Talent alone can and could sway you. The real pull a city has though is its access to capital, support of large companies and momentum. The last of those three being hardest to quantify but you know it when you see it. It's something the Greater Richmond Partnership has been doing a great job of highlighting this year.
There's plenty of available capital in Richmond.
"Proximity to nationally-recognized research universities, several Fortune 500 HQs, a thriving arts district, a growing capital stack, a top 20 accelerator, and an urban renewal built around an active, outdoor lifestyle are a few of the things that in concert make RVA a draw for startups," says Paul Nolde, director of the venture capital firm, NRV, which is based in Richmond.
Right next to NRV is a completely renovated seven-story building owned by Capital One, the 1717 Innovation Center. It's a brand new hub for startups, managed by Startup Virginia, located within walking distance or even tin-can phones of major venture capital. And that's the one underrated and underreported part about Richmond, there is a lot of money there for investment. Altria, Dominion Energy, Capital One and other legacy companies in the area have brought a lot of wealth to the area.
"Nearly $250 million was invested in Richmond based companies in 2017," said Carrie Roth, CEO of Richmond-Based Activation Capital. And its spreading to more companies. Six startups received investment over $1.5 million in Q3 this year, led by food processor Nutriati.
A city with history and a future.
Mobile app developer Mobelux, which works with Ford, Tumblr and more, renovated an old post office from the 1930s. It's an architectural marvel and one of the three best offices I've seen in the last year. And fortunately or unfortunately I see a lot of offices. Mobelux made a statement last year when they found and old, and at-the-time controversial mural that faced backlash in the 1930s and didn't appear in the building. They recreated it and it is prominently the first thing you see as you walk in the door.
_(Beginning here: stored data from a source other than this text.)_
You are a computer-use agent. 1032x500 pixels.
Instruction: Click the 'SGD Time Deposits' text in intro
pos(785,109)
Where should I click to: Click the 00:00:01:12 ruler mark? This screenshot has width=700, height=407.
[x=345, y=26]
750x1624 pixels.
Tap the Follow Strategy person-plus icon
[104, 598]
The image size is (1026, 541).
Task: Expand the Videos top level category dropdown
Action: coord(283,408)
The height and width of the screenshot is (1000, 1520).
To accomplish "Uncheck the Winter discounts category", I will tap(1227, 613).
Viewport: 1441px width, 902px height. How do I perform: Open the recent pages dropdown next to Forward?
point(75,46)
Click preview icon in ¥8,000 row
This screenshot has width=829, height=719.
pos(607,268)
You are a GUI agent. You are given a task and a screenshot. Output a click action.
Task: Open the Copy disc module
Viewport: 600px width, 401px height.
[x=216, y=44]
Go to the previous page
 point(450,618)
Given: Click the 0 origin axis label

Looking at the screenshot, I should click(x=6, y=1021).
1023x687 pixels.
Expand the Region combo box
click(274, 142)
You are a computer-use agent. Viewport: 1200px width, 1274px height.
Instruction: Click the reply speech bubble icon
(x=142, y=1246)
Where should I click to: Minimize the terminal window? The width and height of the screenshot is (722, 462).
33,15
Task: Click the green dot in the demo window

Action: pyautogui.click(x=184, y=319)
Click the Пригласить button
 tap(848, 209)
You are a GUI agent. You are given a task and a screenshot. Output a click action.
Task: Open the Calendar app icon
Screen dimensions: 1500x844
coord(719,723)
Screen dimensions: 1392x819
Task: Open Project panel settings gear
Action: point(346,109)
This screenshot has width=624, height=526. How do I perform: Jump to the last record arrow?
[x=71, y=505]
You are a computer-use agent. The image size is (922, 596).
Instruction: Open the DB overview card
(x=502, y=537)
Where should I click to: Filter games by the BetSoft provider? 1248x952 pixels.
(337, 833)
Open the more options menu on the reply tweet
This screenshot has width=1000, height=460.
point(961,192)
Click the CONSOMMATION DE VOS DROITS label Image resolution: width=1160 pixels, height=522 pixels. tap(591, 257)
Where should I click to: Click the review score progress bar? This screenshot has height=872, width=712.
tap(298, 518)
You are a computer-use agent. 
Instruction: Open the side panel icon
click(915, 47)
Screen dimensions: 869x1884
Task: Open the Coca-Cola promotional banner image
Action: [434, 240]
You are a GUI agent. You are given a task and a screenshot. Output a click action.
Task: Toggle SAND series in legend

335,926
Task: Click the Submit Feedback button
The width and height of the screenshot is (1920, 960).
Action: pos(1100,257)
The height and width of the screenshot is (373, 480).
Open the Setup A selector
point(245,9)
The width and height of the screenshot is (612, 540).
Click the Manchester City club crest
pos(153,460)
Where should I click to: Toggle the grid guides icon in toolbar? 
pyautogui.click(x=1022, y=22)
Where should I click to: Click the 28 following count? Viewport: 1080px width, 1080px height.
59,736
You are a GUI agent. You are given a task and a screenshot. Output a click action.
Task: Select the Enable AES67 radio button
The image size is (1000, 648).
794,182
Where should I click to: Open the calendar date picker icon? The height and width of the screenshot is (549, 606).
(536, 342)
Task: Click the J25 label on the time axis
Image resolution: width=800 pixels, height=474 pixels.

Richmond was the former capital of the confederacy. It's where Jefferson and Washington met at a church in 1775 and Patrick Henry shouted "give me liberty or give me death." That church is still there. I was able to walk in to it. Richmond's history is messy just like any old city in America, maybe a little messier because of how visible their monuments are. But its businesses and its leaders are taking it head-on to move the city forward and make it match the inclusive talent hub it's becoming.
Startups have the facilities and backing of any major hub.
Without the support of big companies, a lot of startup ecosystems are based on luck.
"Capital One was originally a Richmond-based startup and we are still founder led. We have a long history of giving back and continue to invest in the Richmond community through our Future Edge initiative -- a $150 million, five year commitment to helping people succeed in the 21st Century," said Rasheeda Creighton, Director, 1717 Innovation Center. "When small businesses, entrepreneurs and our customers do well, local economies succeed and communities are strengthened."
There is also a diversity of companies in Richmond. Some cities cluster. Richmond has a large biotech and research campus located downtown. But their latest high-growth startups have been everywhere from mobile technology with Mobelux to health food.
Health food startup, Health Warrior, started in Richmond with chia bars. What's exceptional has been their ability to quickly get in Whole Foods and grow nationally built on a brand of superfoods, smart protein and an estimated $10 million in investment to be as big as KIND, Mamma Chia and ThinkThin. Richmond was also a grocery hub, with the 70-year run of Ukrop's in 25 locations, before it sold to Dutch conglomerate Ahold in 2010. There's a lot of distribution, shelf space and retail expertise that remains in the area, especially with the Ukrop family.
Stone Brewing moved its Eastern headquarters to Richmond. It's the only downtown where you can raft or kayak a class IV rapid.
Fun is why the talent wants to be here. Capital and large company support is why you want to be here.